→ **WHAT IS NEEDED**
Scan the entries below for "size" and copy each line that holds it.

[Stored data]
*****

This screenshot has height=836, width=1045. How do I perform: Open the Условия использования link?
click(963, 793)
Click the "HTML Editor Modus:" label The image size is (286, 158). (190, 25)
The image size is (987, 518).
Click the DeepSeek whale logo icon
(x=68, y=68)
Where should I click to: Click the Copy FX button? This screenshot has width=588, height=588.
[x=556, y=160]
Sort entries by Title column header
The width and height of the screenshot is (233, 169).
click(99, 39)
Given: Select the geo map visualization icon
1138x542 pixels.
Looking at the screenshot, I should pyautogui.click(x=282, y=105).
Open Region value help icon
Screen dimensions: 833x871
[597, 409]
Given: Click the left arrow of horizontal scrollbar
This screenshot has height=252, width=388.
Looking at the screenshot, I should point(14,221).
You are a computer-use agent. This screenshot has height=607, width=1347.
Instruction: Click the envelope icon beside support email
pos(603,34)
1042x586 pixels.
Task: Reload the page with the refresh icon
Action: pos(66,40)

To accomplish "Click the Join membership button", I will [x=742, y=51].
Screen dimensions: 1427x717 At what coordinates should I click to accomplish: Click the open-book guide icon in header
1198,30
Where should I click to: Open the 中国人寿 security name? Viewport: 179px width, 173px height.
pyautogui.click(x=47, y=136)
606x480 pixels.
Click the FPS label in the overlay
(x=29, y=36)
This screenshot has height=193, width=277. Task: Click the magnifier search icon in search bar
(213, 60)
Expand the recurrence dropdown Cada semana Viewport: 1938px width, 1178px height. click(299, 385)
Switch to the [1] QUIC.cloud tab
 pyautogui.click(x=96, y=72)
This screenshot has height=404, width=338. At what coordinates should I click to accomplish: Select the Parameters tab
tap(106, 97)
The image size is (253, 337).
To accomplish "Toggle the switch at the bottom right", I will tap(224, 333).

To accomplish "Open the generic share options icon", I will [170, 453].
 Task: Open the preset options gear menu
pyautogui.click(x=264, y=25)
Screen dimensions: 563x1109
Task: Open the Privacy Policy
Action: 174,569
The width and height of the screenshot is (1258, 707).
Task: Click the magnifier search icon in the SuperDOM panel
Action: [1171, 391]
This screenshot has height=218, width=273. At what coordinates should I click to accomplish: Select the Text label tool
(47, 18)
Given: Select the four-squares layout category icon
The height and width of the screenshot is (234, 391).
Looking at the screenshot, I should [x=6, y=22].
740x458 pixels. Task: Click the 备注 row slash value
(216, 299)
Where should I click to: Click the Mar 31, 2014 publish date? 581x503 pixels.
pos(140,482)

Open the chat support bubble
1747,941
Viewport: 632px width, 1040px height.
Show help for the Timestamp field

*****

→ **EXERCISE RESULT**
Click the "HTML Editor Modus:" label The image size is (286, 158). (190, 25)
The image size is (987, 518).
The image size is (253, 337).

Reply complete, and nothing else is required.